Exercise
Convert every line of the records below into a Markdown table with two columns, Row and Line, giving each line a row number and omitting blank lines.

========================

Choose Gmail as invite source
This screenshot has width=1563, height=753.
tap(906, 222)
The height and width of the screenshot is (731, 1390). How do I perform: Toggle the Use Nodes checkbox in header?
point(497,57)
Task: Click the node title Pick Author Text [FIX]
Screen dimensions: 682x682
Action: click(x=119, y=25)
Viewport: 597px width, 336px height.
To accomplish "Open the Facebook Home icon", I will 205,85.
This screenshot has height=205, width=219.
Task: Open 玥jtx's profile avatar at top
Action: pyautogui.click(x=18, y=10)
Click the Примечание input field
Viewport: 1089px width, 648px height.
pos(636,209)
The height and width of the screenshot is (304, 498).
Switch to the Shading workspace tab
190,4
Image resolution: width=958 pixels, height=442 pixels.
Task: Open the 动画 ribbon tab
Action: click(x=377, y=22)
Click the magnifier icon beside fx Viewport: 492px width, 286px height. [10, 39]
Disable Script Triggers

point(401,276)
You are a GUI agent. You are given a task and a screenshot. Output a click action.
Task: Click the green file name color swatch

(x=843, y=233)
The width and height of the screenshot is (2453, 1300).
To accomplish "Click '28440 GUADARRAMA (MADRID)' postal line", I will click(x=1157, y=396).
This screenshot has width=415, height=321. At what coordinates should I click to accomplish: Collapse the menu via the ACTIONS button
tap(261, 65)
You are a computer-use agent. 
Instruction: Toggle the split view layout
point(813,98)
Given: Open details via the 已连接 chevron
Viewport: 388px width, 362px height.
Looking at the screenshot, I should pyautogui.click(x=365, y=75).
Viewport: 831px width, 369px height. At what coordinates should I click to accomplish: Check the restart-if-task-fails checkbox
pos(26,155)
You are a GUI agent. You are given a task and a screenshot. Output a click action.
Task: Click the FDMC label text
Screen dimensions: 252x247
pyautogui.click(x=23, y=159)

========================

Exercise solution
| Row | Line |
|---|---|
| 1 | Choose Gmail as invite source |
| 2 | This screenshot has width=1563, height=753. |
| 3 | tap(906, 222) |
| 4 | The height and width of the screenshot is (731, 1390). How do I perform: Toggle the Use Nodes checkbox in header? |
| 5 | point(497,57) |
| 6 | Task: Click the node title Pick Author Text [FIX] |
| 7 | Screen dimensions: 682x682 |
| 8 | Action: click(x=119, y=25) |
| 9 | Viewport: 597px width, 336px height. |
| 10 | To accomplish "Open the Facebook Home icon", I will 205,85. |
| 11 | This screenshot has height=205, width=219. |
| 12 | Task: Open 玥jtx's profile avatar at top |
| 13 | Action: pyautogui.click(x=18, y=10) |
| 14 | Click the Примечание input field |
| 15 | Viewport: 1089px width, 648px height. |
| 16 | pos(636,209) |
| 17 | The height and width of the screenshot is (304, 498). |
| 18 | Switch to the Shading workspace tab |
| 19 | 190,4 |
| 20 | Image resolution: width=958 pixels, height=442 pixels. |
| 21 | Task: Open the 动画 ribbon tab |
| 22 | Action: click(x=377, y=22) |
| 23 | Click the magnifier icon beside fx Viewport: 492px width, 286px height. [10, 39] |
| 24 | Disable Script Triggers |
| 25 | point(401,276) |
| 26 | You are a GUI agent. You are given a task and a screenshot. Output a click action. |
| 27 | Task: Click the green file name color swatch |
| 28 | (x=843, y=233) |
| 29 | The width and height of the screenshot is (2453, 1300). |
| 30 | To accomplish "Click '28440 GUADARRAMA (MADRID)' postal line", I will click(x=1157, y=396). |
| 31 | This screenshot has width=415, height=321. At what coordinates should I click to accomplish: Collapse the menu via the ACTIONS button |
| 32 | tap(261, 65) |
| 33 | You are a computer-use agent.  |
| 34 | Instruction: Toggle the split view layout |
| 35 | point(813,98) |
| 36 | Given: Open details via the 已连接 chevron |
| 37 | Viewport: 388px width, 362px height. |
| 38 | Looking at the screenshot, I should pyautogui.click(x=365, y=75). |
| 39 | Viewport: 831px width, 369px height. At what coordinates should I click to accomplish: Check the restart-if-task-fails checkbox |
| 40 | pos(26,155) |
| 41 | You are a GUI agent. You are given a task and a screenshot. Output a click action. |
| 42 | Task: Click the FDMC label text |
| 43 | Screen dimensions: 252x247 |
| 44 | pyautogui.click(x=23, y=159) |